DOCUMENT TEXT:
1999 had many important films, but perhaps there is no better place to start than with The Matrix itself. In terms of its effect on Hollywood, the film congealed the concept of the blockbuster. Citing this film exactly, Sean Connery, in 2003’s The League of Extraordinary Gentlemen, stated that the two reasons why he accepted the lead role were that he had turned down an offer to be in The Matrix and that he wanted to be in a blockbuster film like The Matrix--even though he did not quite understand them--because that was what everyone was talking about. The Matrix, with its revolutionary special effects and computer animation, also engendered the big-budget, CGI-heavy action film, perhaps the best followup of which is 2009’s Avatar. (In fact, director James Cameron put off filming Avatar for almost ten years until Hollywood possessed the technology to do it.)


The Blair Witch Project was also released in 1999, giving audiences a taste of what has since been referred to as the “found footage” film. Garnering an unsuspecting $140 million, the film gave way to many popular films of the same genre, such as the Paranormal Activity series beginning in 2007. To enjoy these films, we have to believe that what we are watching is real, similar to how Cypher desires to reenter the Matrix so that he can enjoy the taste of steak without being conscious of the fact that it is not real.


Another landmark film from 1999 was The Sixth Sense, a discussion of which perhaps deserves a separate paper altogether. Not only would this film be perfect fodder for Clover’s argument about Edge-of-the-Construct films--seeing as Bruce Willis’ realization at the end of the movie that he has in fact been dead all along eerily recalls the moment when one finds the edge of the construct--but more important, Sixth Sense popularized the “twist ending” in film, which has become a staple of movie-making ever since. Perhaps it should not surprise one, then, that 1999’s Fight Club also features an important twist ending, the moment when Edward Norton’s character realizes that Tyler Durden (played by Brad Pitt) is part of his split personality.


Speaking of Fight Club, it was based on a 1996 novel of the same name, which testifies to what is perhaps the most lasting feature of 1999 films’ on Hollywood ever since: its grand urge to subsume. In describing how the film industry subsumed the video game industry with respect to The Matrix, Clover writes that “Hollywood understood the challenge, as it has mostly understood such insults to its supremacy, as something to be assimilated” (25). Fight Club, like The Matrix, was successful financially, as were several other 1999 films based on preexisting, written stories (The Iron Giant, Tarzan, and Eyes Wide Shut). From 1999 on, Hollywood assimilated almost all of the best (and worst) books as an easy way to make movies and thus make money. This month’s first installment in The Hunger Games trilogy is just one good example of this tendency.

RAW DATA:

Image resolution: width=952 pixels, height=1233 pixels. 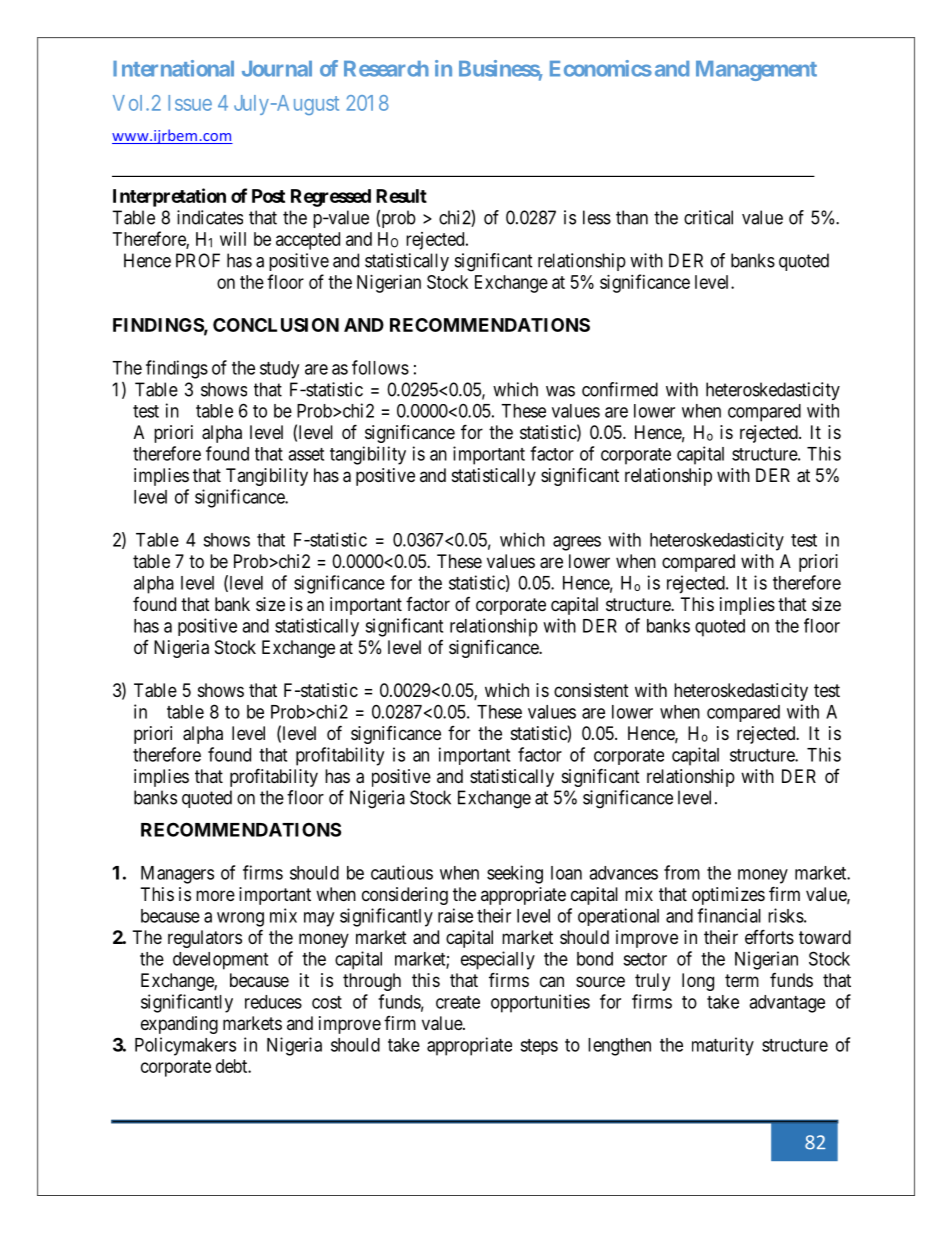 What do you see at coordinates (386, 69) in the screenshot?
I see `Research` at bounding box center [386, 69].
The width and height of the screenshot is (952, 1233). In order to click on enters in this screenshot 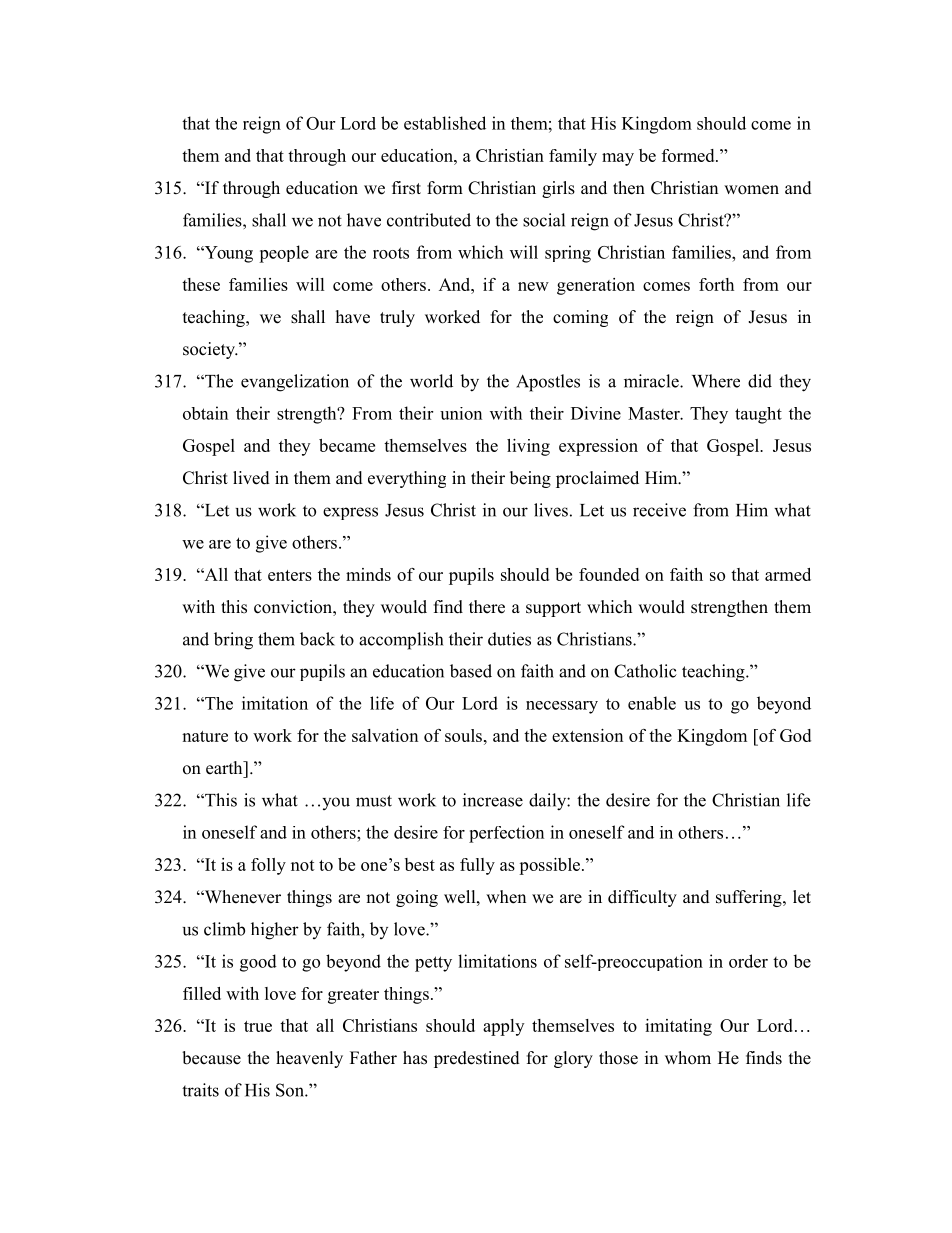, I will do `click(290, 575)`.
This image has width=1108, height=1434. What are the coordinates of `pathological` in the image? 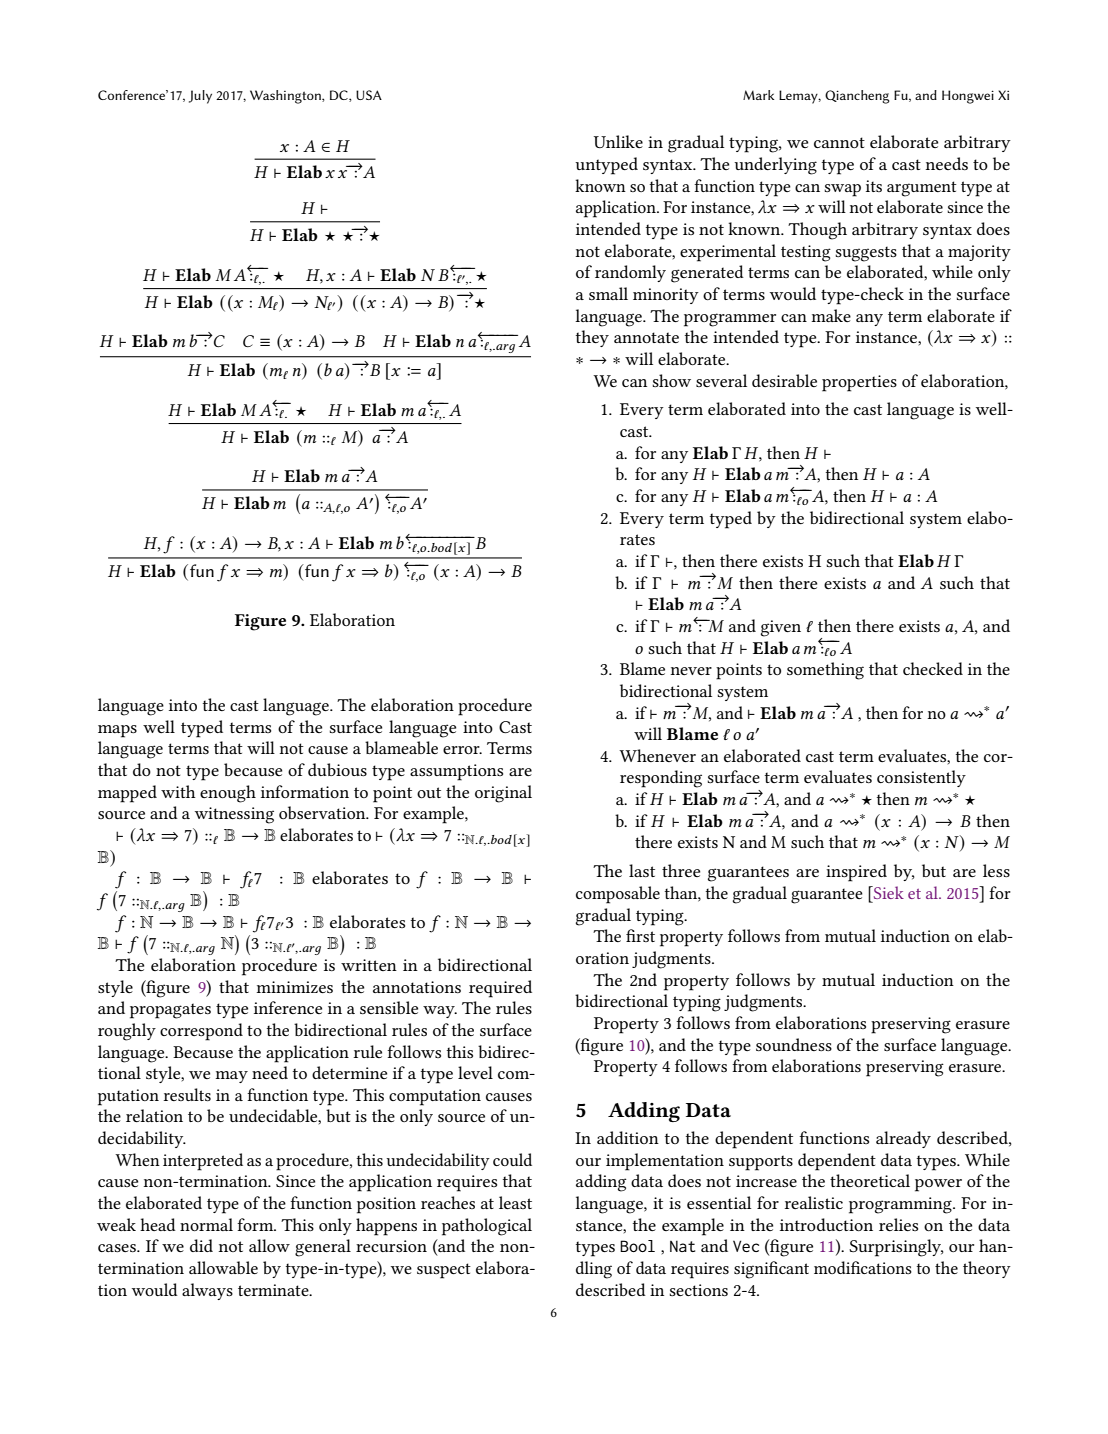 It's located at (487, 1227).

EXERCISES:
1 - According to the passage on 1999 films, how much money did The Blair Witch Project earn?
2 - Summarize the passage on 1999 films in two sentences.

ANSWERS IN ORDER:
1 - It earned $140 million.

2 - Several 1999 films shaped Hollywood: The Matrix solidified the blockbuster and gave rise to the big-budget, CGI-heavy action film, The Blair Witch Project introduced audiences to the "found footage" film, and The Sixth Sense popularized the twist ending. Fight Club and other financially successful 1999 films based on preexisting written stories reflect Hollywood's urge to subsume, and from then on the industry adapted almost all of the best and worst books as an easy way to make money.